BLOCO DE TEXTO
····················
Nestes termos e nos mais de Direito que forem por V. Exa devidamente supridos deverá a presente acção ser julgada improcedente por não provada e a R. ser absolvida do pedido e, ser julgado procedente, por provado, o pedido reconvencional da R., condenando-se a A. a pagar à R, os seguintes montantes:
a)MOP$497.761,40, referente ao depósito pago à A. na data da entrega das lojas;
b)MOP$933.451,29 pago aos trabalhadores, a título de viagens, alimentação, salários e alojamento.
c)MOP$4.187.100,00, dispendido em obras de decoração do restaurante e correspondentes equipamentos;
d)pagar juros legais sobre estas quantias desde a data constante nos recibos e até efectivo e integral pagamento;
e)pagar custas e demais despesas relacionadas com a presente acção.
Para tanto, requer-se a V. Exa se digne notificar a A. para contestar querendo o pedido reconvencional, no prazo e sob a cominação legal.
  Valor do pedido reconvencional: 5.618,312,69.

Em face do assim alegado e pedido na contestação-reconvenção e da nulidade por ineptidão entretanto invocada pela Autora, a Exmª Juiz titular do processo decidiu que “ao abrigo do disposto no artº 218º, nº 2, al. b) do Código de Processo Civil, admito o pedido reconvencional”.

Como a Autora, por via de recurso, tanto impugnou a legalidade dessa decisão como arguiru a nulidade dessa decisão que se não pronunciou sobre a nulidade por ineptidão expressamente invocada por ela na réplica, este Tribunal de recurso fica habilitado a reapreciar a questão da invocada ineptidão por forma a rever a decisão recorrida em vista a confirmá-a ou revogá-la, quer por força do efeito devolutivo inerente a qualquer recurso, quer pela regra de substituição prevista no artº 630º/1 e 2 do CPC.

Entao debrucemo-nos sobre o teor da reconvenção.
····················
(Linhas de um conjunto de dados de localização de elementos no ecrã)
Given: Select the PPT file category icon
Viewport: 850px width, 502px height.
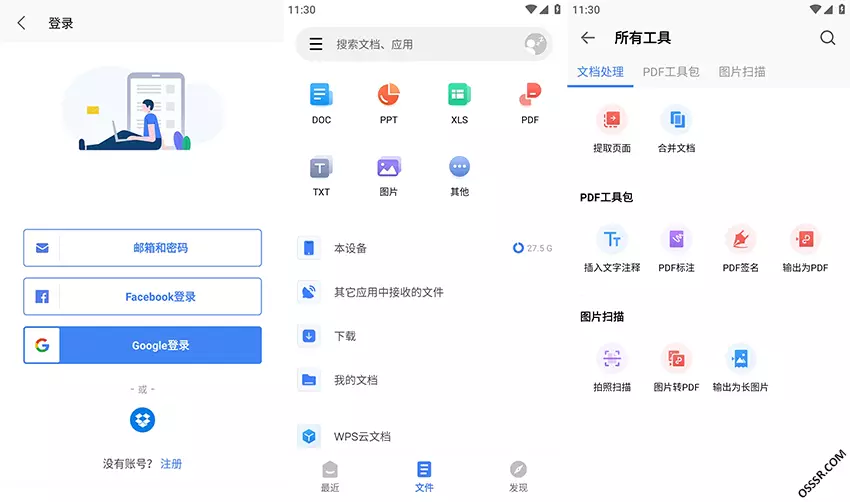Looking at the screenshot, I should pos(389,96).
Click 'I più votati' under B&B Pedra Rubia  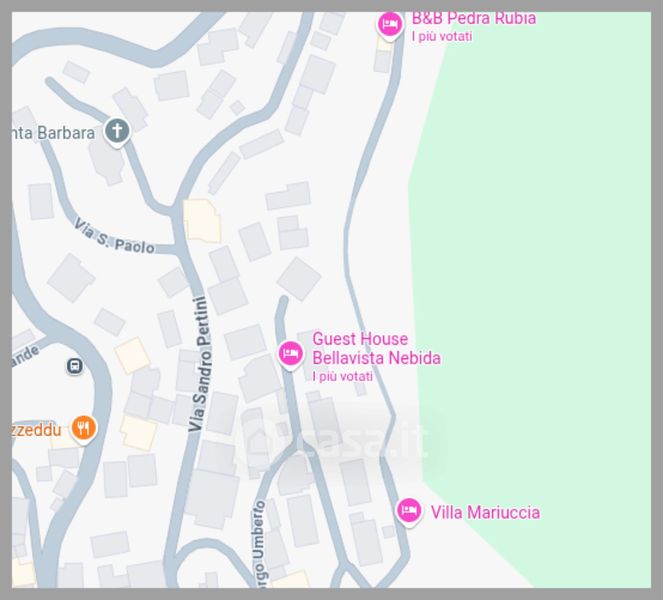(x=442, y=37)
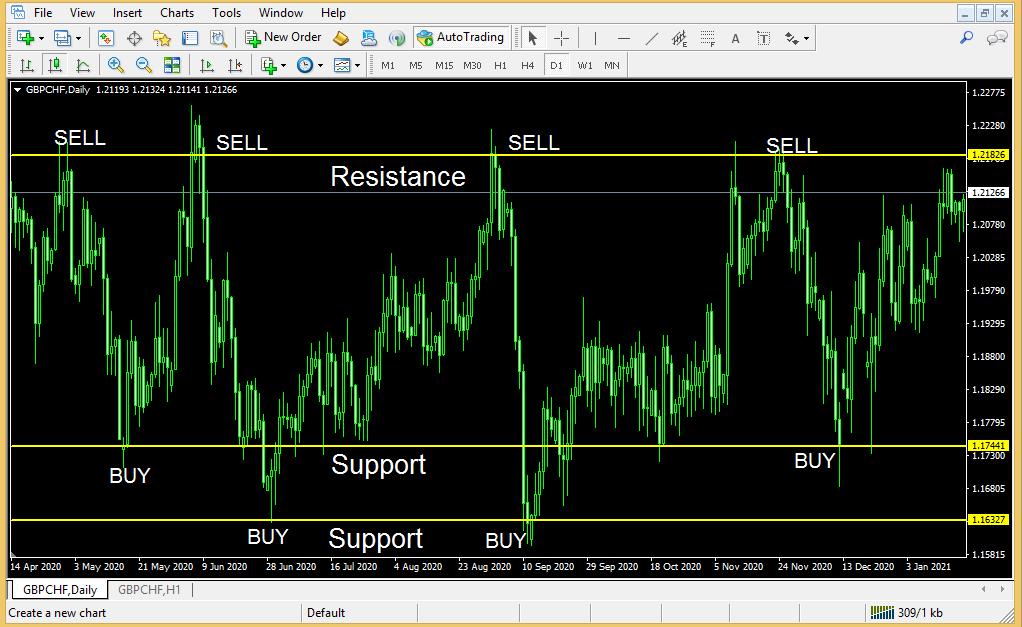The image size is (1022, 627).
Task: Expand the indicators list dropdown arrow
Action: coord(284,66)
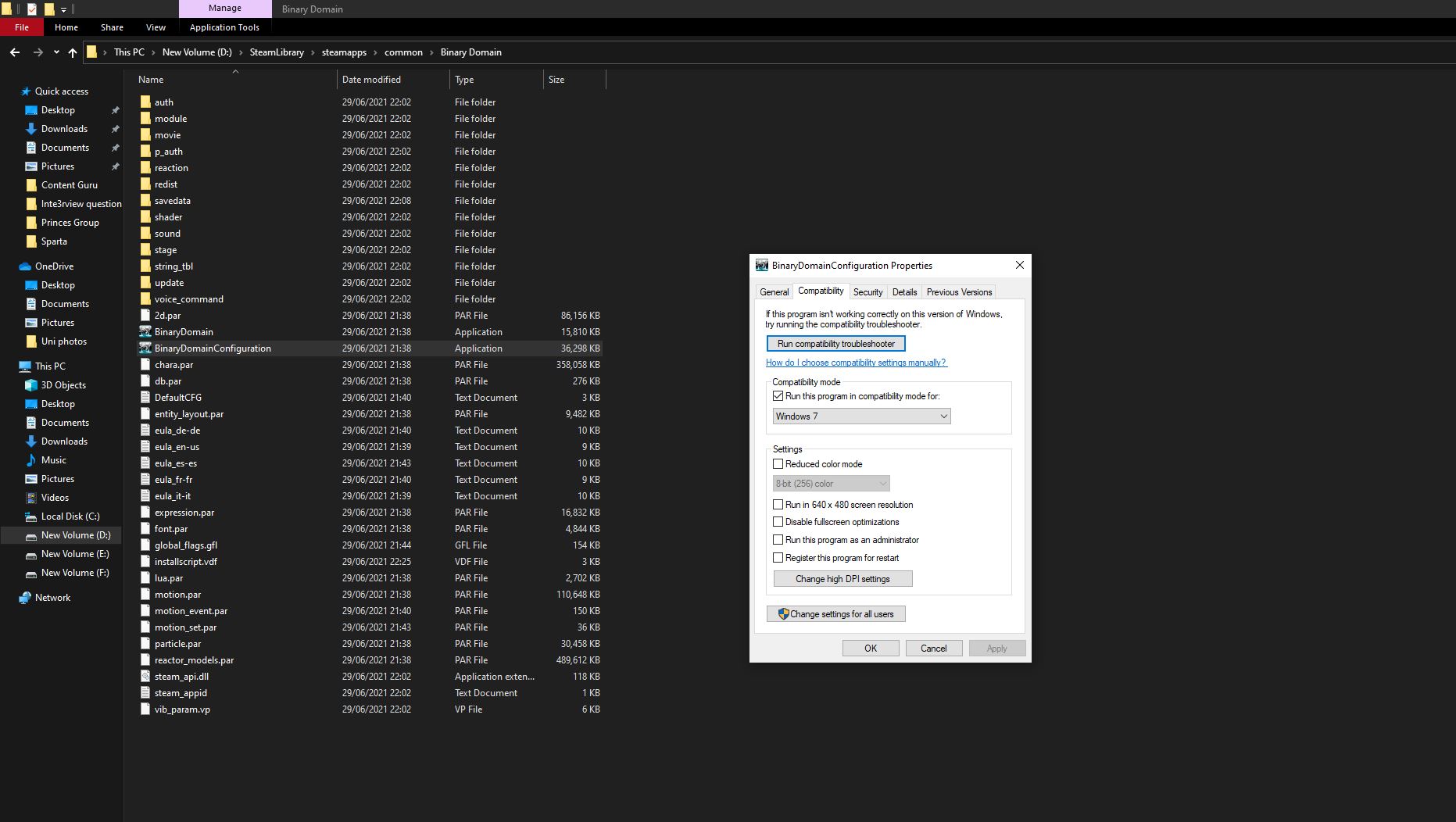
····················
Prossiga, por favor, o texto sobre a reconvenção a partir da última frase apresentada. A listagem não tem qualquer relação com o texto sobre a reconvenção.

RESPOSTA ABAIXO
Verifica-se que, para além do pedido relativo a juros e despesas e custas da acção, a Ré formulou ao todo três pedidos na reconvenção, quais são:

1. a condenação da Autora a pagar-lhe o montante de MOP$497.761,40, referente ao depósito pago à Autora na data da entrega das lojas;

2. a condenação da Autora a pagar-lhe o montante de MOP$933.451,29, pago aos trabalhadores, a título de viagem, alimentação, salários e alojamento; e

3. a condenação da Autora a pagar-lhe o montante de MOP$4.187.100,00, dispendido em obras de decoração do restaurante e correspondentes equipamentos.


Ora, dando uma vista de olhos ao teor do pedido reconvencional deduzido pela Ré, a fls. 90 a 94, ora integralmente transcrito supra, salta à vista que não foi cumprido pela Ré o ónus de alegar factos constitutivos dos direitos reivindicados.

Além de se lançar mãos a expressões conclusivas ou de direito, a Ré limitou-se a remeter para os documentos entretanto juntos com a contestação e os a juntar mais tarde.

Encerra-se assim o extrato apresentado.